DIRECTIONS FOR THIS TASK: Which company does the patent text list as the assignee?
*** SELECTED PASSAGE
US12621206B2US 12621206 B2US12621206 B2US 12621206B2US-12621206-B2

Abstract

A system includes one or more processors and memory. The memory stores instructions for execution by the one or more processors, including instructions for: obtaining a configuration request for a communications network; configuring a network of models (e.g., oscillators or oscillators'settings) into an initial configuration representing the configuration request for the communications network; reading out a final configuration of the network of models, the final configuration representing a solution to the configuration request for the communications network; and providing information over the communications network according to the configuration request.

Inventors

  • Stephen F. Bush

Assignees

  • DOLBY INTELLECTUAL PROPERTY LICENSING, LLC

Dates

Publication Date
20260505
Application Date
20221220

Claims (20)

  1. 1 . A method, comprising: obtaining a configuration request for a communications network; configuring a network of models into an initial configuration representing the configuration request for the communications network as a quantum program task, the network of models including a network of oscillators; reading out a final configuration of the network of models, the final configuration representing a solution to the configuration request for the communications network; and providing information over the communications network according to the configuration request.
  2. 2 . The method of claim 1 , wherein the quantum program task includes a quadratic unconstrained binary optimization (QUBO) task.
  3. 3 . The method of claim 1 , wherein configuring the network of models and reading out a final configuration of the network of models are performed in under an amount of time required for data communications.
  4. 4 . The method of claim 1 , wherein the configuration request for the communications network is a scheduling request for a deterministic network.
  5. 5 . The method of claim 4 , wherein the deterministic network is a self-organizing network (SON).
  6. 6 . The method of claim 1 , wherein the configuration request is a time-sensitive network (TSN) scheduling request for a component of a 5G network.
  7. 7 . The method of claim 1 , wherein the oscillators are pulse-coupled oscillators.
  8. 8 . The method of claim 1 , wherein the oscillators are distributed across a 5G network and information to configure the network of models is sent over the 5G network.
  9. 9 . The method of claim 1 , wherein the communications network is a 5G network.
  10. 10 . The method of claim 1 , wherein the network of oscillators comprise oscillators selected from the group consisting of: micro-electro-mechanical system (MEMS) oscillators, nano-oscillators, electronic oscillators, crystal oscillators, and transmon.
  11. 11 . A device, comprising: one or more processors; and a memory storing instructions for execution by the one or more processors, including instructions for: obtaining a configuration request for a communications network; configuring a network of models into an initial configuration representing the configuration request for the communications network as a quantum program task, the network of models including a network of oscillators; reading out a final configuration of the network of models, the final configuration representing a solution to the configuration request for the communications network; and providing information over the communications network according to the configuration request.
******
*** INFORMATION PROVIDED
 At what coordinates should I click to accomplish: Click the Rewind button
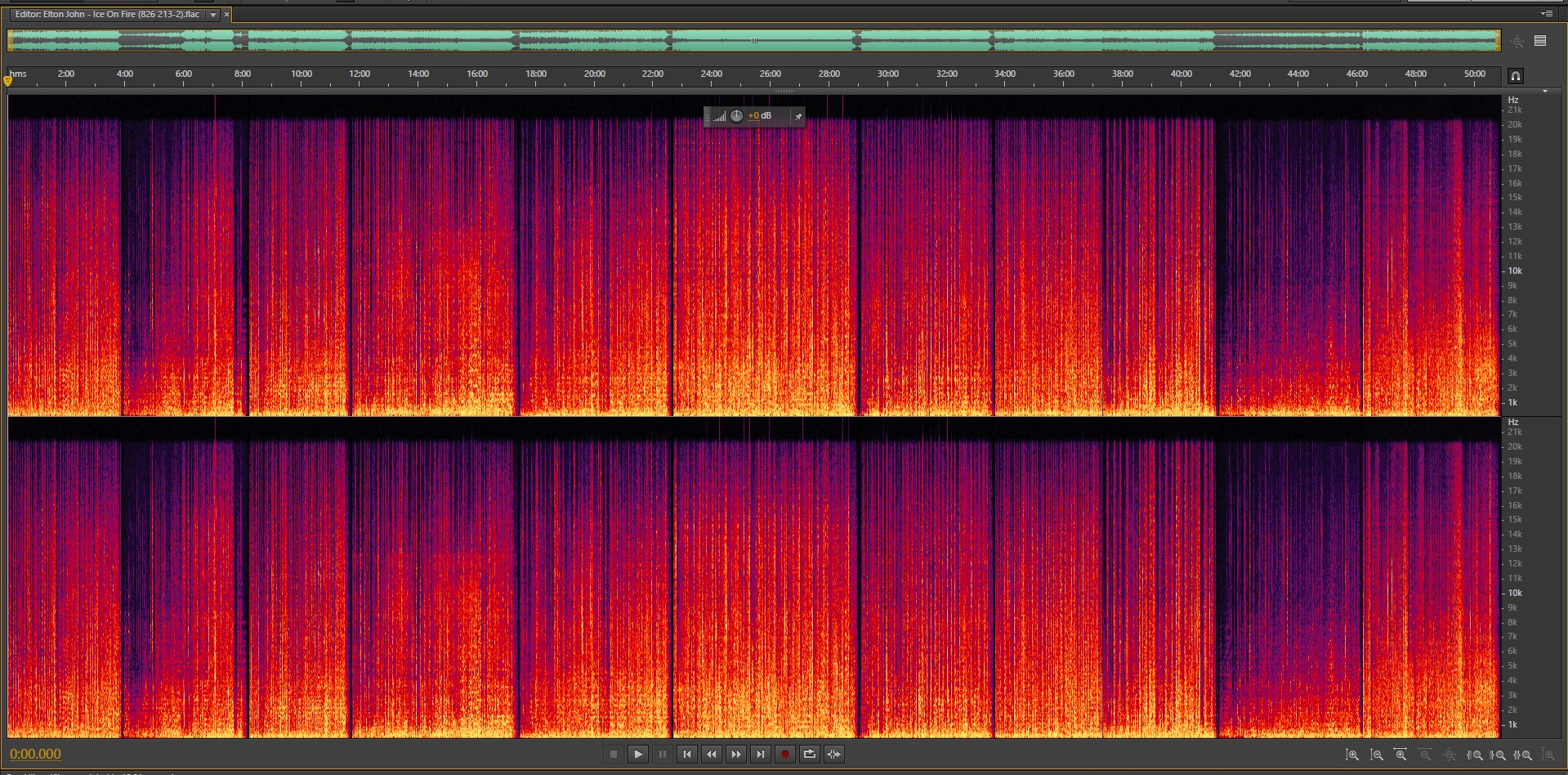coord(712,754)
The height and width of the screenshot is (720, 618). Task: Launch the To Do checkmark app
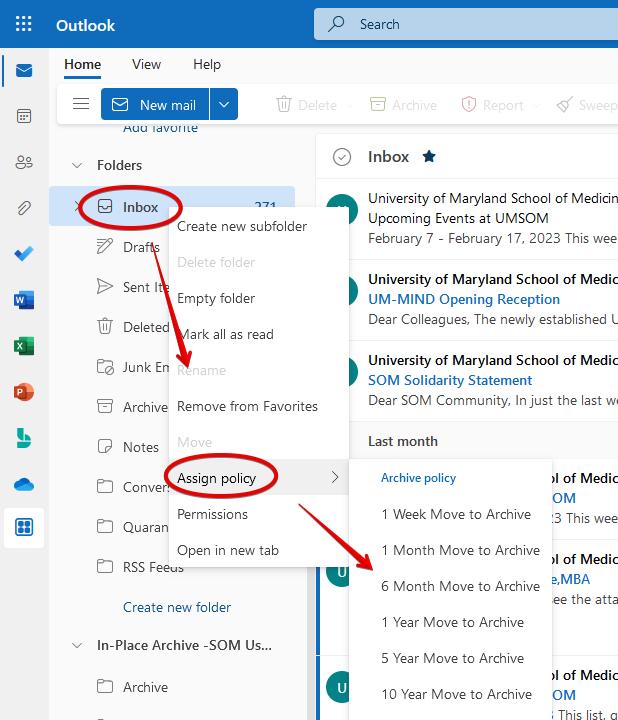pos(24,254)
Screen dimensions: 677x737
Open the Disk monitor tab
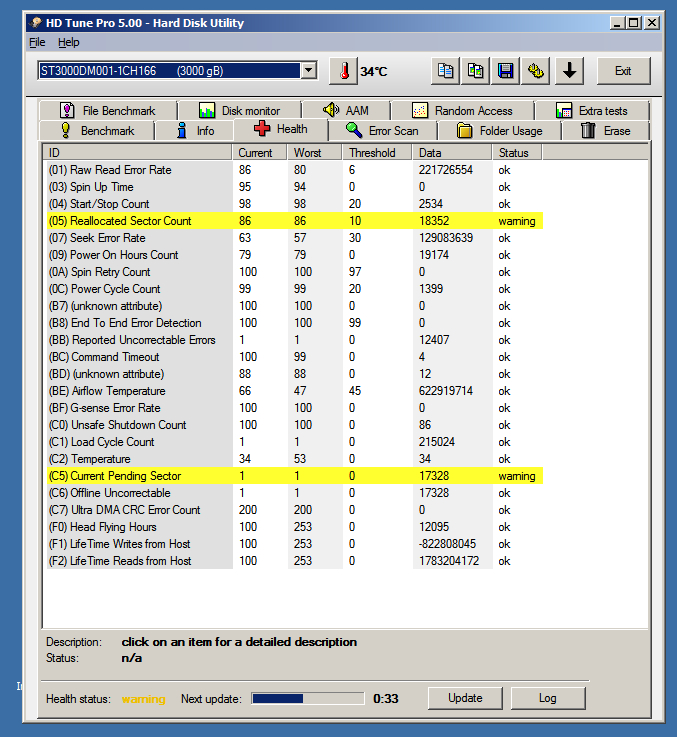click(239, 110)
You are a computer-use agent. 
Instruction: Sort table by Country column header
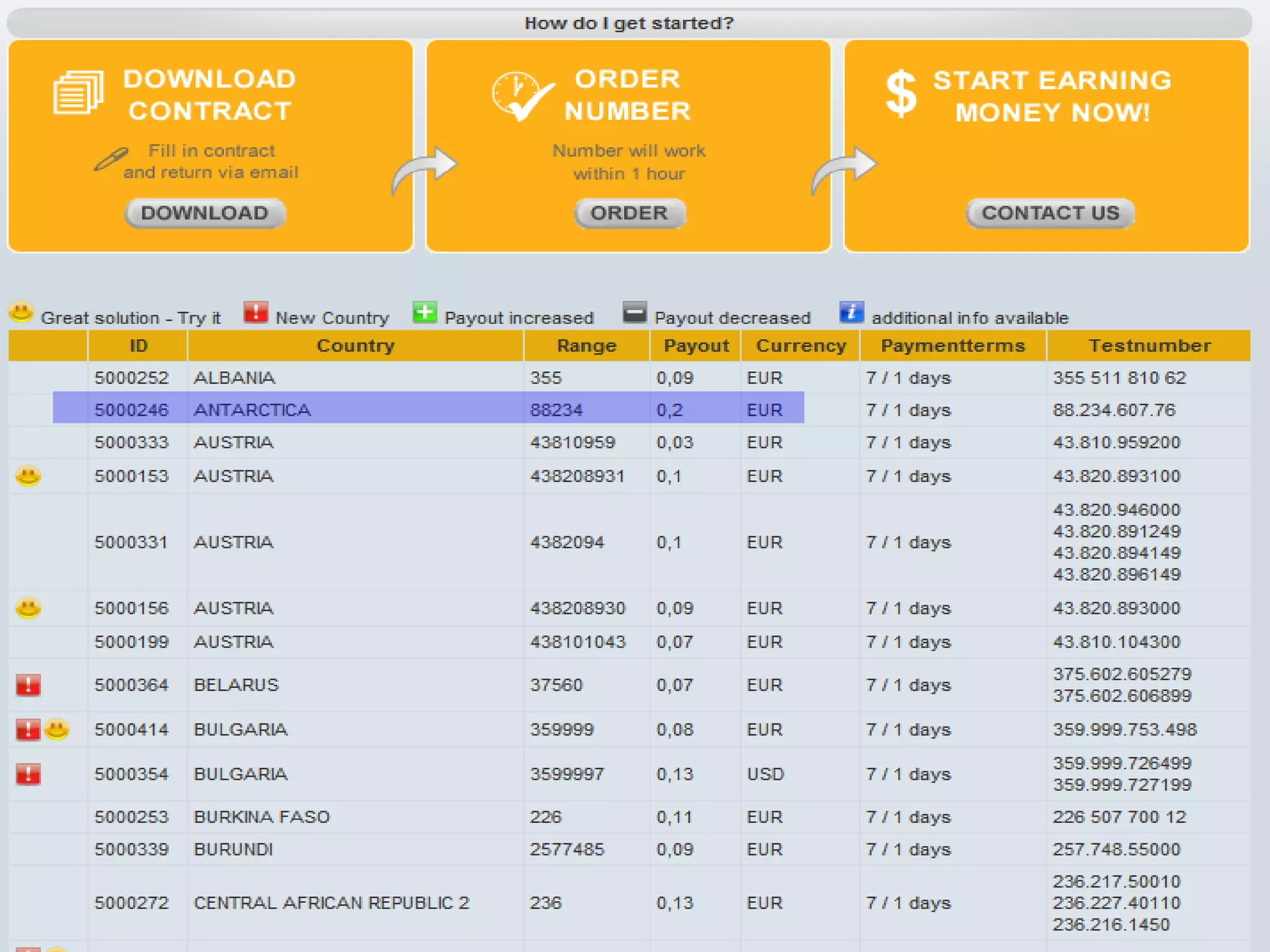tap(355, 346)
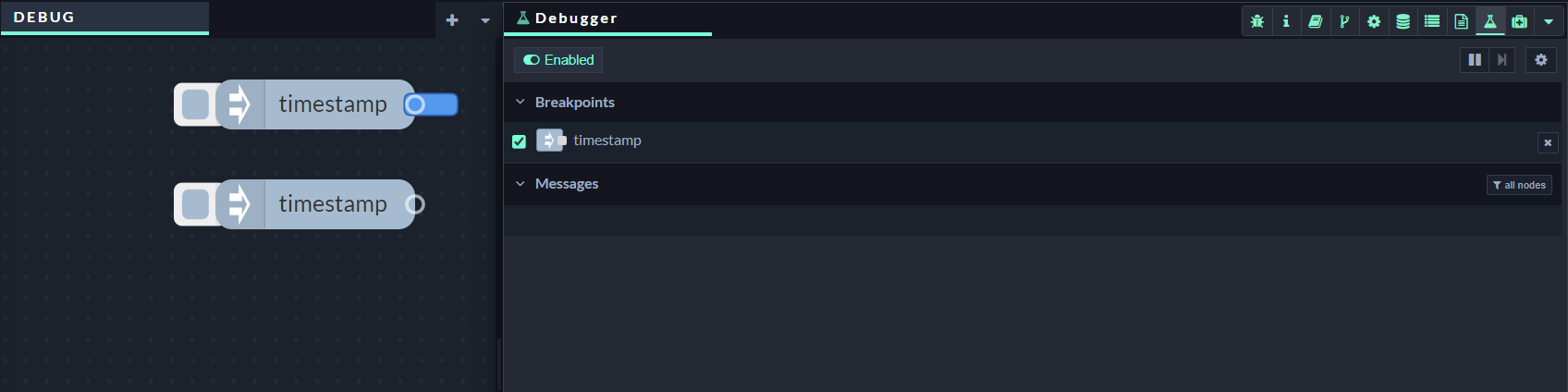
******
REPLY: DOLBY INTELLECTUAL PROPERTY LICENSING, LLC